La tiroides es una pequeña glándula en forma de mariposa situada en la base del cuello. Aunque es pequeña, controla casi todas las funciones metabólicas del cuerpo. El cáncer de tiroides a menudo no presenta síntomas en sus etapas iniciales, pero a medida que crece, envía señales claras que muchos confunden con un resfriado o estrés.
Si notas alguno de estos 7 cambios en tu cuerpo, es momento de consultar con un endocrinólogo para un chequeo preventivo.
1. El "Bulto" o Nódulo Palpable
Es la señal más común. Puedes sentir una pequeña protuberancia en la parte frontal del cuello, justo debajo de la "nuez de Adán".
- La señal: A diferencia de los ganglios inflamados por una infección (que son blandos y duelen), los nódulos tiroideos sospechosos suelen ser firmes, indoloros y no se mueven fácilmente al tocarlos.
2. Cambios en la Voz (Ronquera Persistente)

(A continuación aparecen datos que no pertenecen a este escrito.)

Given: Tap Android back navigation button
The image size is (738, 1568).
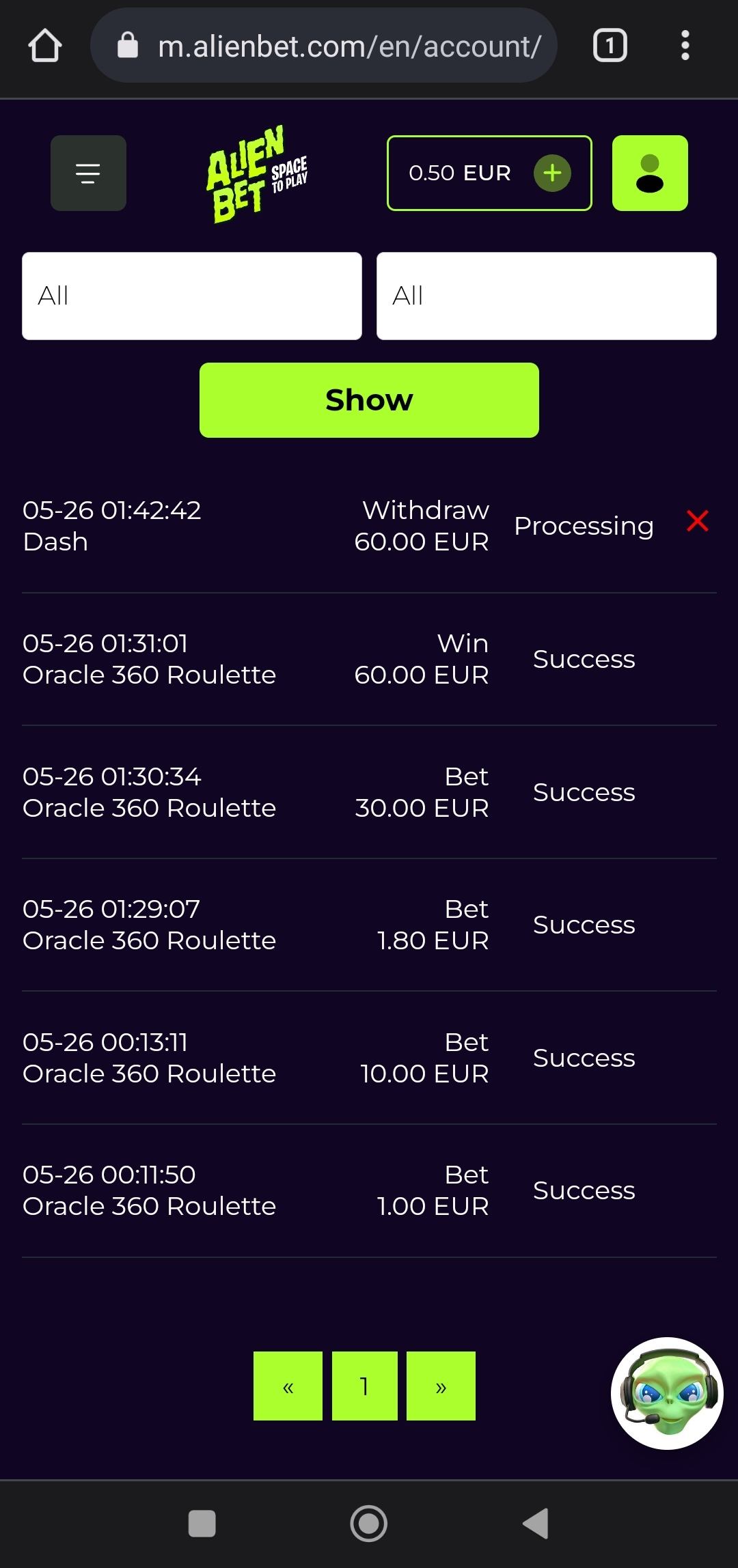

Si tu voz se vuelve ronca o notas un cambio en el tono que no desaparece en dos semanas, presta atención.
- Por qué ocurre: La glándula tiroides se encuentra justo debajo de la laringe. Un tumor en crecimiento puede presionar los nervios que controlan las cuerdas vocales, causando una ronquera crónica sin que tengas dolor de garganta.
3. Dificultad para Tragar (Disfagia)
¿Sientes que la comida se queda "atascada" o te molesta al pasar líquidos?
- La señal: Si el tumor crece hacia atrás, puede comprimir el esófago. No es una molestia constante al principio, sino una sensación de presión interna que aparece principalmente al comer alimentos sólidos.
4. Dolor en el Cuello que se irradia hacia los Oídos
Aunque el cáncer de tiroides no suele ser doloroso, en algunos casos el malestar empieza en la parte frontal del cuello y viaja hacia arriba, llegando hasta la zona de las orejas.
5. Tos Persistente (Sin Resfriado)
Una tos seca que no se acompaña de fiebre, flema o síntomas de gripe puede ser una señal de alerta. Si la tiroides está inflamada o tiene un crecimiento anómalo, irrita la tráquea provocando el reflejo de la tos.
6. Dificultad para Respirar
Sentir que te falta el aire, especialmente cuando estás acostado, es una señal de que algo está presionando la tráquea. Este síntoma suele aparecer cuando el nódulo ha alcanzado un tamaño considerable.
7. Cambios en el Ritmo Intestinal (Menos común)
En casos específicos como el cáncer medular de tiroides, las células cancerosas producen una hormona llamada calcitonina.
- El síntoma: Niveles altos de esta hormona pueden causar diarrea crónica inexplicable. Si tienes problemas digestivos junto con un bulto en el cuello, la tiroides podría ser la causa.
¿Cómo hacerte un autoexamen de tiroides en casa?
Puedes detectar irregularidades con este sencillo paso frente al espejo:
- Sostén un espejo frente a ti, enfocando la parte baja de tu cuello.
- Bebe un sorbo de agua y echa la cabeza hacia atrás ligeramente.
- Mientras tragas, observa si aparece alguna protuberancia o asimetría en la zona de la tiroides (debajo de la laringe).
- Repite el proceso varias veces. Si notas algo inusual, no entres en pánico, pero agenda una cita médica.
Conclusión: La detección temprana es la cura
Es importante recordar que más del 80% de los nódulos tiroideos son benignos (no cancerosos). Sin embargo, el cáncer de tiroides tiene una tasa de supervivencia altísima si se trata en sus fases iniciales. Escuchar a tu cuerpo y no ignorar una ronquera persistente o un bulto indoloro puede salvar tu vida.